_Stored items:_
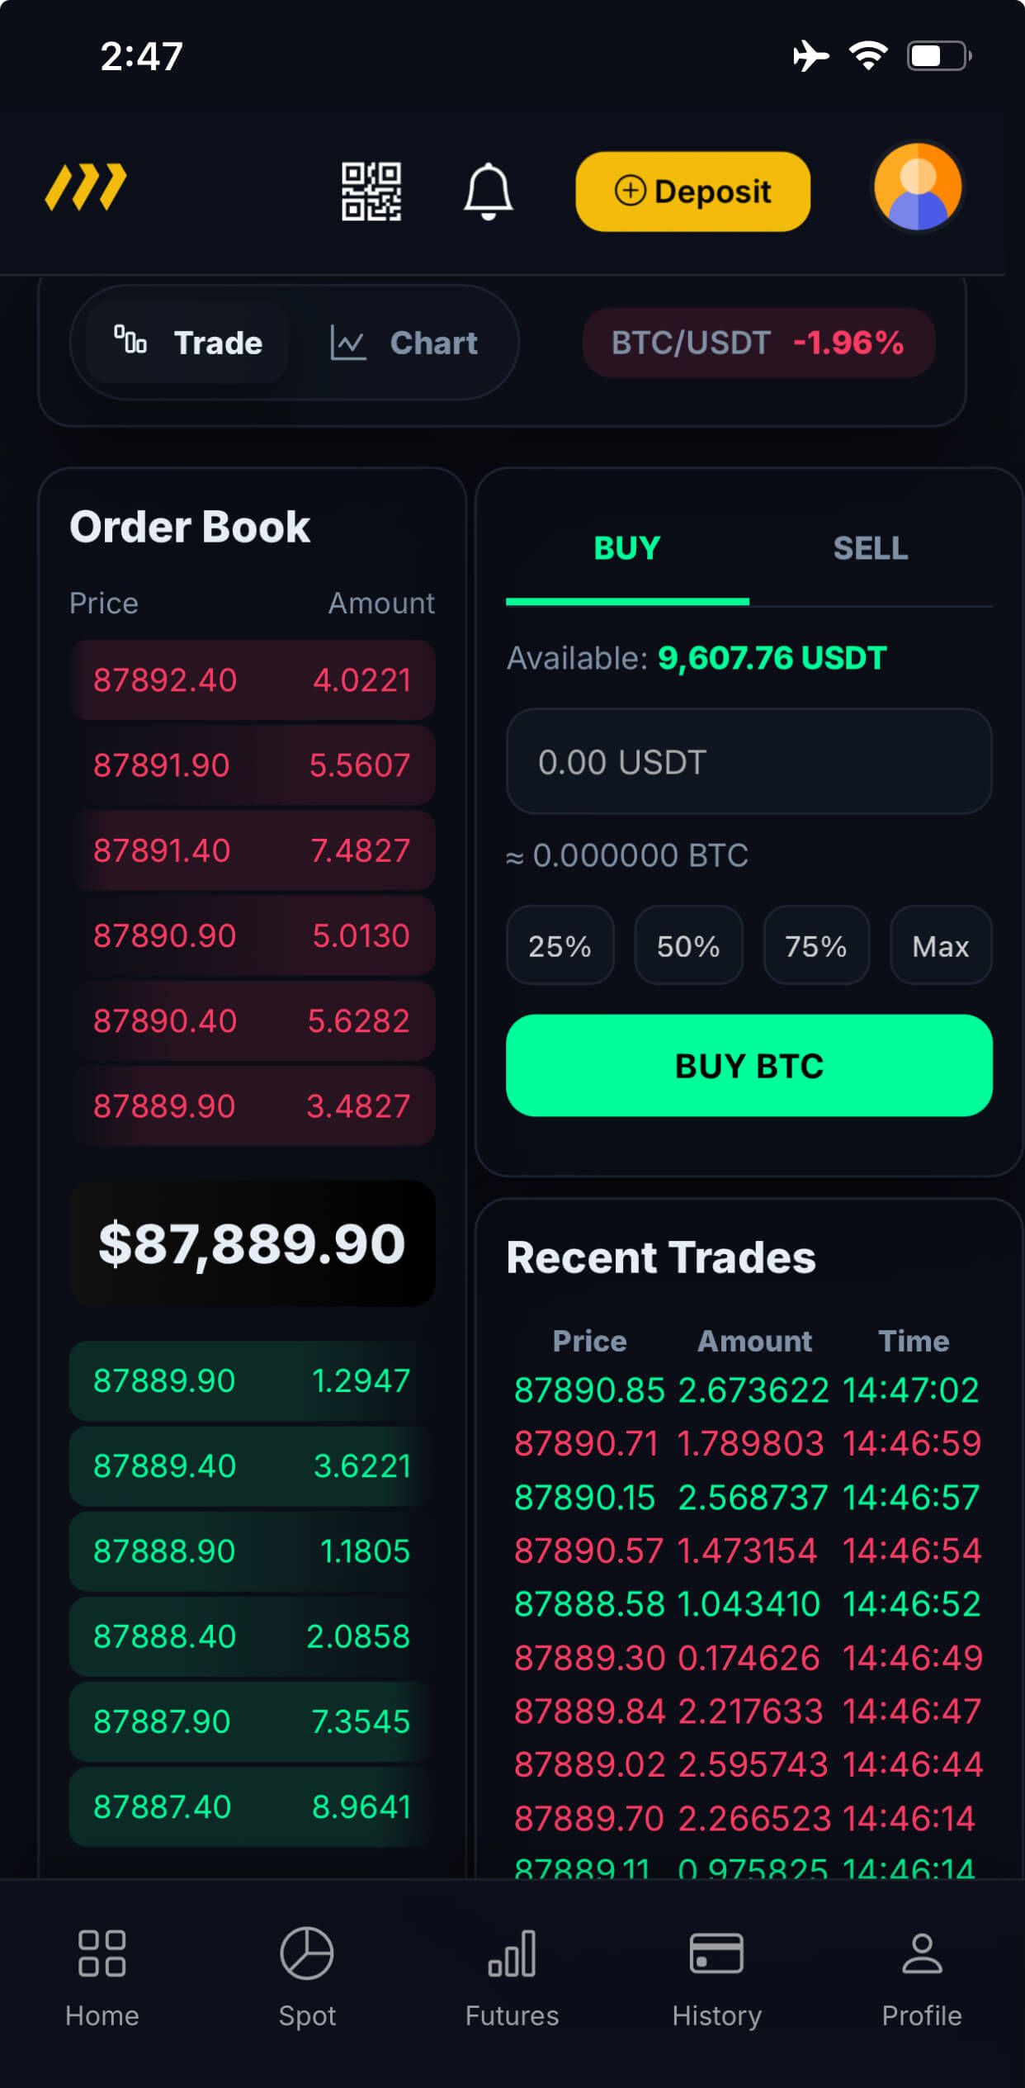Switch to Trade view
The image size is (1025, 2088).
pos(188,343)
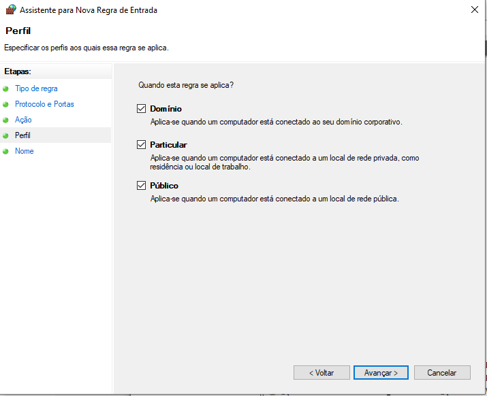The width and height of the screenshot is (487, 396).
Task: Click the firewall icon in the title bar
Action: point(10,10)
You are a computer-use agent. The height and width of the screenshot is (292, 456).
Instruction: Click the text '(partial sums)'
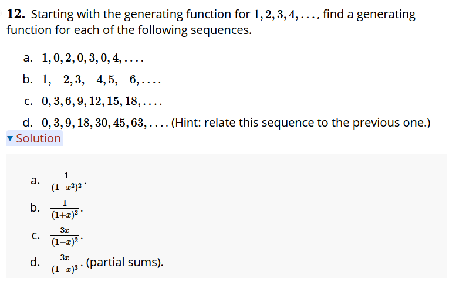[125, 262]
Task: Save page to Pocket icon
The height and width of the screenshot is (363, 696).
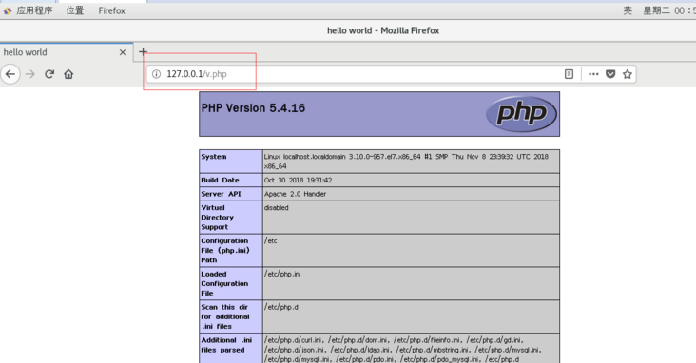Action: [610, 74]
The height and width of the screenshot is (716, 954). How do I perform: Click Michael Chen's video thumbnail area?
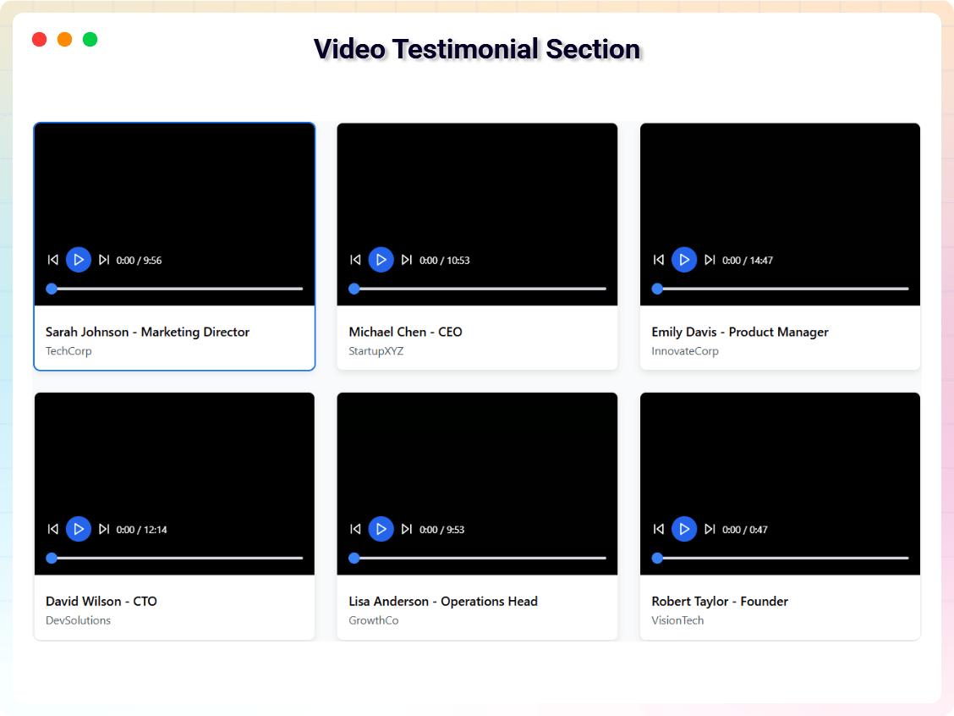(477, 186)
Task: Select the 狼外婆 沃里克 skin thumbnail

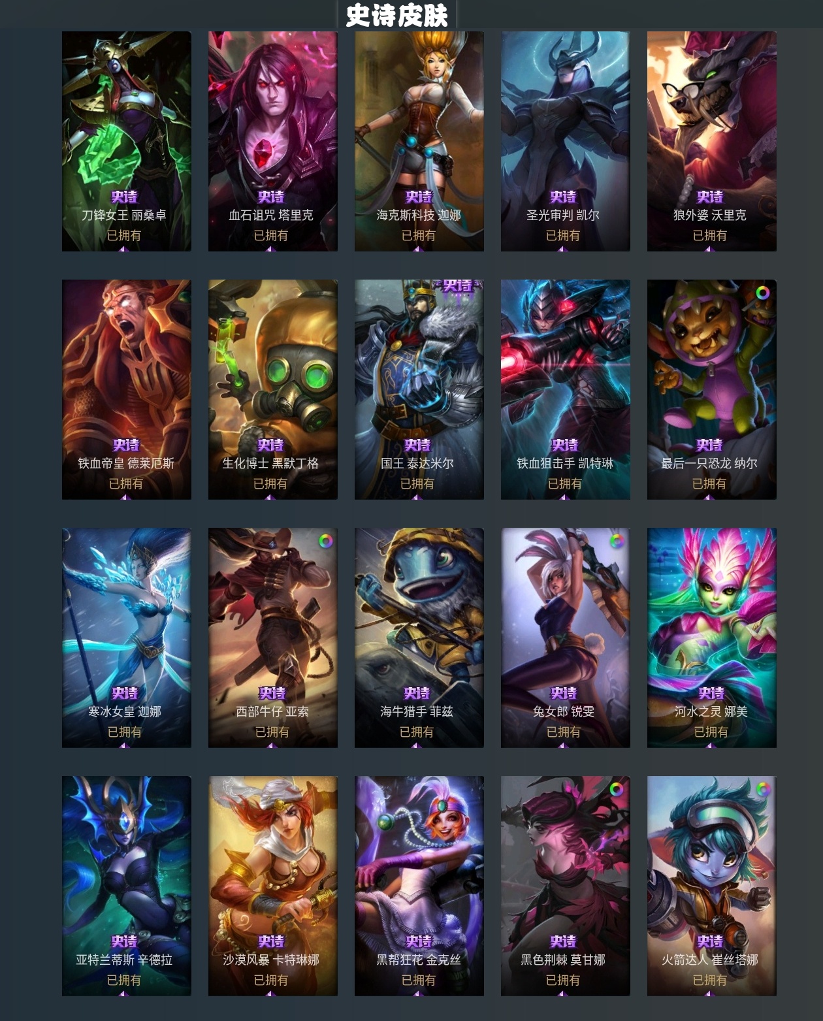Action: tap(712, 141)
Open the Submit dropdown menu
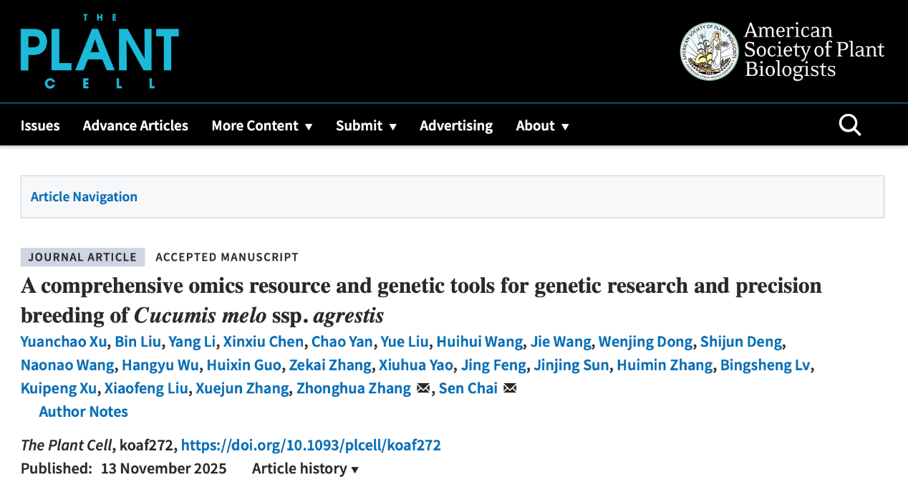 pyautogui.click(x=366, y=125)
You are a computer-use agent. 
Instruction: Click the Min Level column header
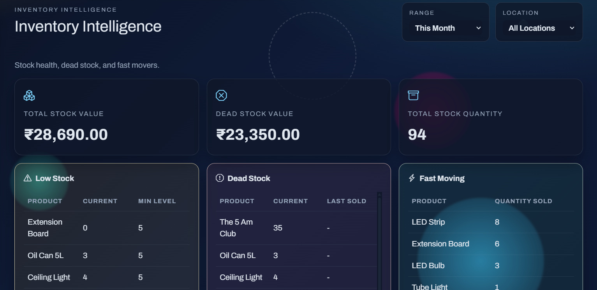point(157,201)
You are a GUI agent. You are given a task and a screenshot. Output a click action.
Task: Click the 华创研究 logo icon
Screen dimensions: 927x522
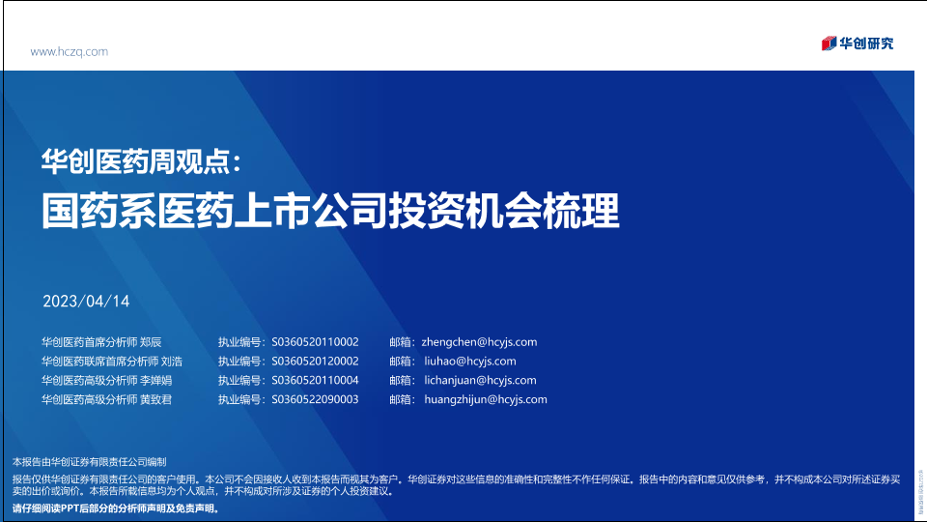coord(828,44)
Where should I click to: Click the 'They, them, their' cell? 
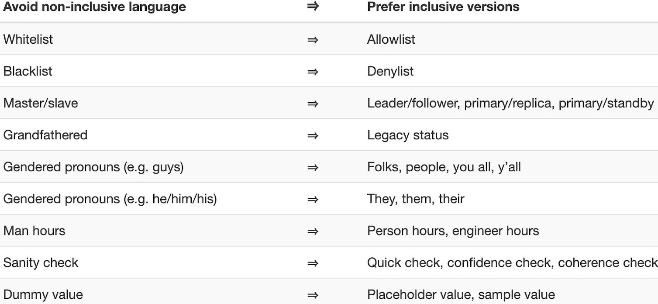coord(416,199)
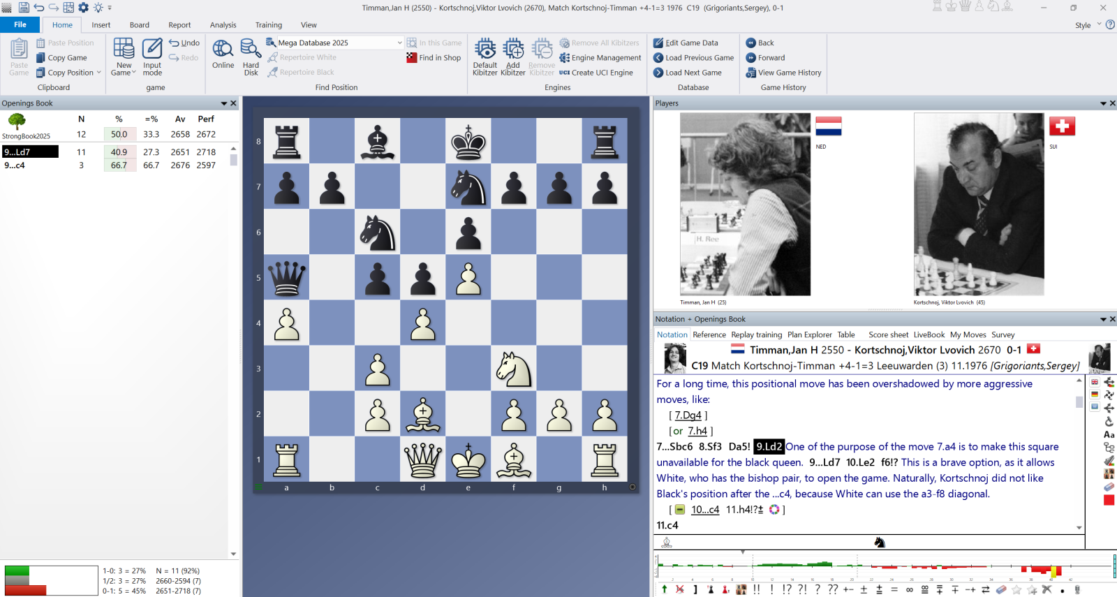This screenshot has height=597, width=1117.
Task: Click the font size Aa icon
Action: (1109, 434)
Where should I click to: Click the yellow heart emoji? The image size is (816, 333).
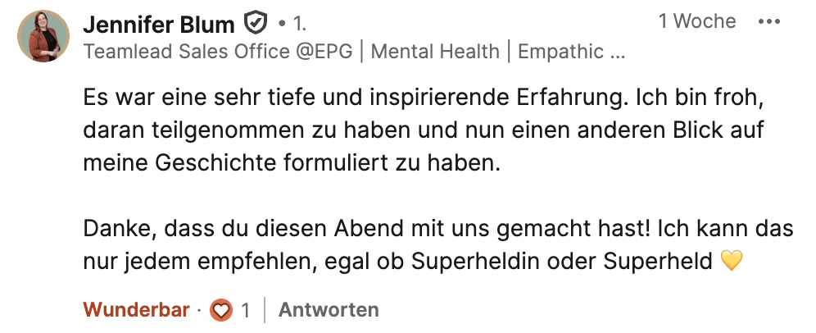[731, 261]
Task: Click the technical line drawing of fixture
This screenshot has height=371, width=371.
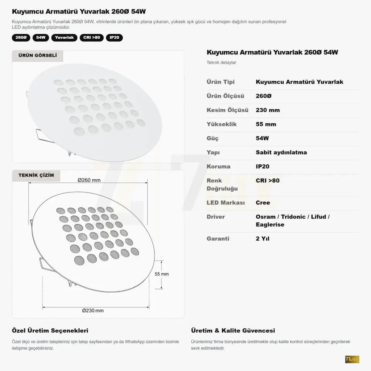Action: [93, 241]
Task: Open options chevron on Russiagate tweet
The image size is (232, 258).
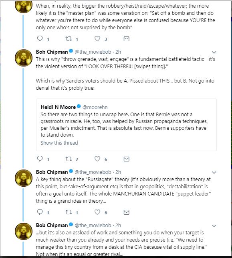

_Problem to work on:_ Extract, word for word, every line from the one containing "Instruction: Click the text '(partial sums)'" to the end of the data above, both ends included, and leave out the pictures.

_Written solution:_
Instruction: Click the text '(partial sums)'
[125, 262]
Task: Save page to Pocket icon
The height and width of the screenshot is (363, 696).
Action: [610, 74]
The height and width of the screenshot is (716, 954). How do I perform: Click Michael Chen's video thumbnail area?
(477, 186)
Task: Select the 狼外婆 沃里克 skin thumbnail

Action: tap(712, 141)
Open the Submit dropdown menu
 pyautogui.click(x=366, y=125)
You are a computer-use agent. 
Instruction: Click the Min Level column header
point(157,201)
You are a GUI agent. You are given a task and a screenshot. Output a click action.
Task: Click the 华创研究 logo icon
Screen dimensions: 927x522
coord(828,44)
Where should I click to: Click the 'They, them, their' cell? 
coord(416,199)
This screenshot has height=597, width=1117.
Task: Click the font size Aa icon
Action: (1109, 434)
Where should I click to: Click the yellow heart emoji? The image size is (816, 333).
[731, 261]
Task: Click the technical line drawing of fixture
This screenshot has height=371, width=371.
Action: [93, 241]
Task: Open options chevron on Russiagate tweet
The image size is (232, 258).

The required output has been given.